Billions disappeared when crypto company FTX collapsed. The question being asked now is how investors could have placed so much money in a company run with so little professional rigour.
Ten people living together in a luxury penthouse on the Bahamas, worth around 415 million kronor. Most of them in a romantic relationship with each other — something its founder openly discussed on social media.
What sounds like the premise for another bad reality TV show was in fact the operating base of FTX, one of the world’s largest crypto exchanges, which has now filed for bankruptcy. The final accounting is still not complete, but debts from the collapse appear to run between 10 and 50 billion dollars.
Many are now asking how this could have happened. Among them, presumably, are a large group of Canadian teachers whose pension fund invested heavily in FTX.
How did it happen?
Looking more closely at Sam Bankman-Fried — known widely as SBF — you don’t find obvious answers. A 30-year-old with dishevelled hair, who wore rumpled shorts to meet world leaders, and who cultivated an image somewhere between eccentric genius and accidental billionaire.
In 2019 he founded FTX and Alameda Research and moved to Hong Kong. Two years later he relocated to the Bahamas. Timing, as they say, is everything.
Bankman-Fried became known as one of the strongest supporters of the cryptocurrency Solana, which was also popular with other investors who believed crypto could be the foundation of “a new kind of internet.”
Clearly, that did not come to pass in the way they imagined.

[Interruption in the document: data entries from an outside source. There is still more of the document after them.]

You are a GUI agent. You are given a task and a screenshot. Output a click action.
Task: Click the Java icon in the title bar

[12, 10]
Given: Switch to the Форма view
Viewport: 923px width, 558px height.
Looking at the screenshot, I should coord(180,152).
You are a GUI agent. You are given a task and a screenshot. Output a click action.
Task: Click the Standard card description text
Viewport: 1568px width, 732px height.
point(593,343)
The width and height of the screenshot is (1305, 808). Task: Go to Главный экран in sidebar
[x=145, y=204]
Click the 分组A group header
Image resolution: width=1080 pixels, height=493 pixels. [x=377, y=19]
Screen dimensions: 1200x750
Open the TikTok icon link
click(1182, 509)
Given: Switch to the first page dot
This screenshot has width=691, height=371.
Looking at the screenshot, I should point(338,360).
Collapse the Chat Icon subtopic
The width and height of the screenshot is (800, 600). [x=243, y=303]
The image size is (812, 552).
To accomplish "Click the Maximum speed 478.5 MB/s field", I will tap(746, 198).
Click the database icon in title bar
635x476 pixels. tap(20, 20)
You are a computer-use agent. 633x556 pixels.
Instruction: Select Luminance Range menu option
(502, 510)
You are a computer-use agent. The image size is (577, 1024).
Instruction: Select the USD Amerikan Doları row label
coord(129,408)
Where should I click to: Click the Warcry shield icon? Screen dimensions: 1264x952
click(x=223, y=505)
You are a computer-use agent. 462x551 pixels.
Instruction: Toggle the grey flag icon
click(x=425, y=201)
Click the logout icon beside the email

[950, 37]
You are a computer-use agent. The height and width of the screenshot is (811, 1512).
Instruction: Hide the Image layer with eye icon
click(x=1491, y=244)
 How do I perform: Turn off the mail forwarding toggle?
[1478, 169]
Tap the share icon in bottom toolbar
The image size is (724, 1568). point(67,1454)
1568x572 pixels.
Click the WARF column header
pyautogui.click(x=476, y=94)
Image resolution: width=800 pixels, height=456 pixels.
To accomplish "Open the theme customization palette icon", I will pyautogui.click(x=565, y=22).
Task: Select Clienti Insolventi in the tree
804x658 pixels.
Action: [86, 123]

But the perceived excitement around that vision led several investors to set aside ordinary principles around risk management. Investors poured over 2.2 billion dollars into FTX. For a time, the investment looked like genius. Bankman-Fried appeared on conference stages alongside Tony Blair, and his family sponsored investigative journalism.
Then it all collapsed, very fast.
In the space of a few dramatic days, FTX went from global star to the crypto world’s most notorious cautionary tale. The details of how unprofessionally the company was actually run continue to emerge, and they are alarming.
That the crypto market is volatile is no surprise. That fraud and incompetence exist in any industry is also not surprising. What is striking in the FTX case is that the chase for the next big thing seems to have led investors to make enormous concessions on the most basic principles of due diligence.